Não é por acaso que, nas últimas semanas, temos assistido a um ambiente de elevada volatilidade nos mercados internacionais. As ameaças de Donald Trump – e as retaliações das economias visadas - que fizeram escalar uma guerra comercial anunciada, mas cuja proporção ainda estamos longe de conseguir prever, têm feito analistas acautelar-se nas previsões e investidores guardarem o dinheiro no bolso. Apesar de até terem dado sinais de correção na sessão de quarta-feira, a verdade é que ontem as principais praças voltaram a tingir-se de vermelho, com o S&P 500 a afundar mais de 1%. E uma recessão da economia americana parece cada vez mais inevitável, ao mesmo tempo que, na Europa, as empresas tentam encontar rapidamente alternativas a um mercado que, durante os últimos anos, foi demasiado apelativo para não se aproveitar.

A verdade é que este contexto nos deixa a todos confusos, receosos e sem muita vontade de enfrentar o difícil caminho que, sabemos, temos pela frente. Sobretudo porque estamos cansados – e não é para menos, tendo em conta o que têm sido as convulsões dos últimos anos.

E é por isso que, nesta altura, é mais importante do que nunca termos a capacidade de ouvir, de refletir e de evitar reagir a quente – como aconteceu com os nossos governantes, que mais pareciam envolvidos numa briga de recreio da escola do que em sérias e serenas negociações para que o país não se juntasse ao grupo dos que está mergulhado em instabilidade.

Sendo este o cenário que temos, pouco se pode fazer sobre isso. Mas há muito que se pode fazer diariamente: podemos todos pensar mais antes de falar – mesmo que com os nossos colegas do lado ou com as nossas famílias – e trabalhar para um ambiente mais tranquilo na sociedade; podemos reconquistar a capacidade de escuta e de empatia; podemos evitar viver apenas nas nossas bolhas e colocar os olhos nas outras que se movem ao nosso lado – dessa forma, conseguiremos ver com mais clareza que realidade nos rodeia. Podemos, também, dar sinais de confiança às nossas empresas, dando primazia ao consumo de produtos nacionais e europeus. E podemos, acima de tudo, combater o cansaço e ouvir com atenção a campanha eleitoral que agora se aproxima, para voltarmos às urnas com sentido de dever e de responsabilidade.

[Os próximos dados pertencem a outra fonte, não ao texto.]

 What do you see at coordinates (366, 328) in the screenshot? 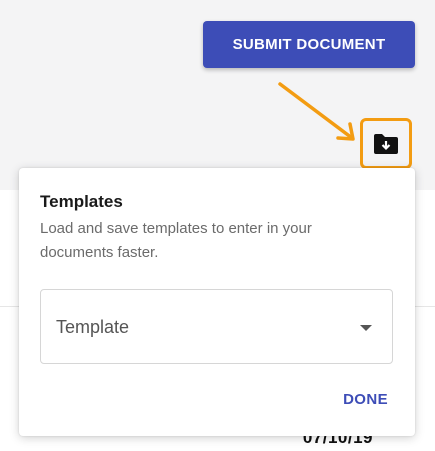
I see `caret-down-icon` at bounding box center [366, 328].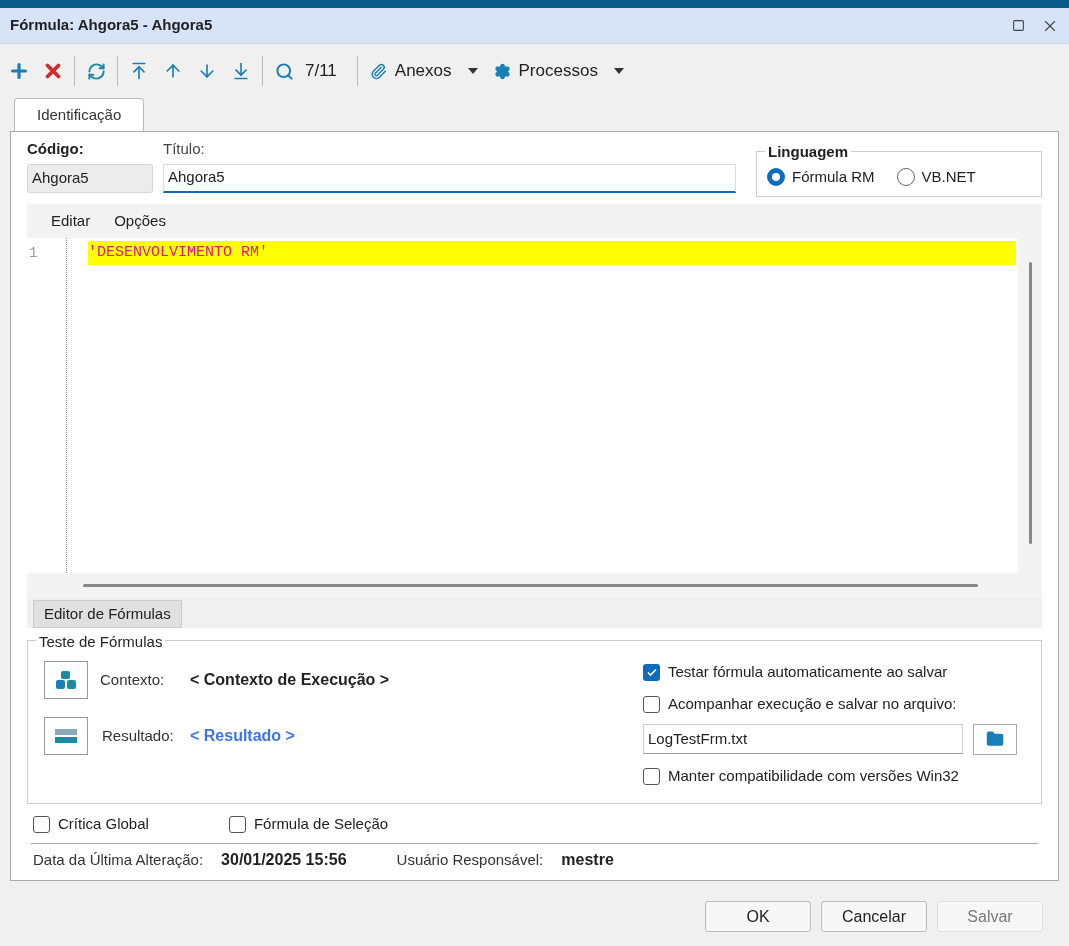 The height and width of the screenshot is (946, 1069). Describe the element at coordinates (91, 824) in the screenshot. I see `checkbox: Crítica Global` at that location.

É essa a maior arma que a Democracia nos dá. Em tempos de guerra, temos o direito e o dever de usar as melhores armas que temos ao nosso dispor. Nesta guerra contra a instabilidade e a incerteza, tenhamos a confiança para nos fazermos ouvir nas mesas de voto. E, todos juntos, mostrarmos que seremos mais fortes do que qualquer instabilidade que nos queira fazer cair.